Aunque pasaron cientos de años de su muerte en la hoguera, a lo largo del tiempo los científicos siguieron intentando averiguar a qué se debieron aquellas alucinaciones visuales y auditivas de Juana de Arco. Algunos optaron por creer que podría haber tenido esquizofrenia, un trastorno que afecta la capacidad de interpretar la realidad y que conlleva la posibilidad de escuchar voces o tener alucinaciones. Otros, se inclinaron a pensar que todo podía deberse simplemente a su obsesión religiosa.
Pero científicos italianos modernos de las universidades de Bologna y de Foggia, presentaron una nueva hipótesis que sostiene que las voces misteriosas que ella oía podían atribuirse a una forma de epilepsia llamada idiopática por su origen desconocido. Esa epilepsia podría provocar también alucinaciones visuales. Nada es concluyente. Solo quedaría una prueba que podría ayudar a definir qué pasó en el cerebro de Juana de Arco: un estudio de ADN. Este podría hallarse en las cartas que ella dictaba y sellaba con su huella dactilar estampada sobre cera roja o en los cabellos que enviaba en sus misivas para demostrar que era ella quien las mandaba. Pero nadie sabe dónde podrían estar estas pruebas si es que todavía existen.
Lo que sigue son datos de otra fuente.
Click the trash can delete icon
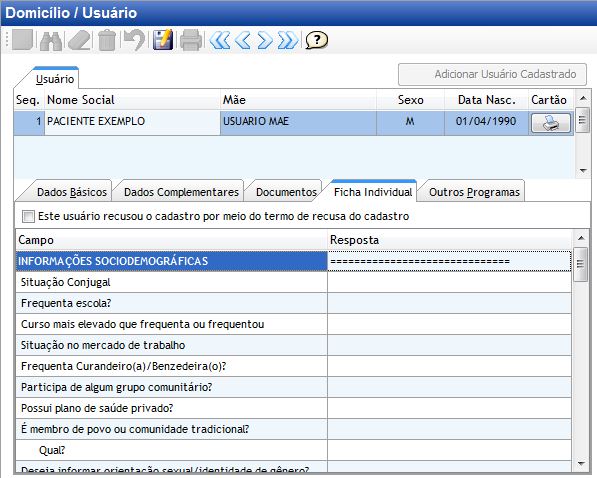107,40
La heroína que cambió el curso de la Guerra de los Cien Años, también llamada Doncella de Orleans, ha inspirado infinidad de películas, obras de teatro y libros. De la Santa Patrona de Francia queda en pie su casa natal en Domrémy, una población de 150 habitantes, convertida en museo. Es una construcción sencilla, con techo inclinado a un agua, dos plantas y que cuenta con una gran chimenea.
A 592 años de su brutal muerte, Juana sigue siendo un ícono inspirador que demuestra que existen personas para las cuales los valores no son negociables. Lamida por las llamas y por un dolor inenarrable, Juana no transó con nada. Se mostró incorruptible hasta volverse cenizas.